Capital is not scarce. Conviction is.


Most investors think raising capital is about persuasion.

In the next cycle, it will be about proof.

Capital is not scarce today. It is cautious, selective, and far less tolerant of returns that depend on exit assumptions instead of operating reality. LPs are no longer asking whether a deal can work. They are asking whether the operator actually understands what makes it work and what makes it fail.

That shift has been showing up consistently throughout 2025. In LP conversations, the first questions are no longer about upside. They are about assumptions, downside, and execution.

As one LP put it plainly:

“We have capital to deploy. We’re done underwriting your exit assumptions.”

This is not fear. It is discipline. And it is already reshaping how capital will get raised in 2026.

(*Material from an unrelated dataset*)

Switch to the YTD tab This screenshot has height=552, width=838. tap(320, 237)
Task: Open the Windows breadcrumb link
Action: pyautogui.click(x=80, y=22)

What LPs Are Really Underwriting Now

If you are raising capital today, this probably feels familiar.

LPs are digging deeper into your assumptions. Diligence takes longer. Sensitivity analysis gets revisited. Conversations slow down even when the deal looks strong on paper.

This is not because capital disappeared. It is because LPs are underwriting execution risk more aggressively than ever.

They want to know how you built Year 1 revenue and operating expenses relative to historical and trailing twelve-month performance. They want to understand the assumptions behind Years 2 through 5. And they want to see how much of the return depends on ongoing cash flow versus capital events.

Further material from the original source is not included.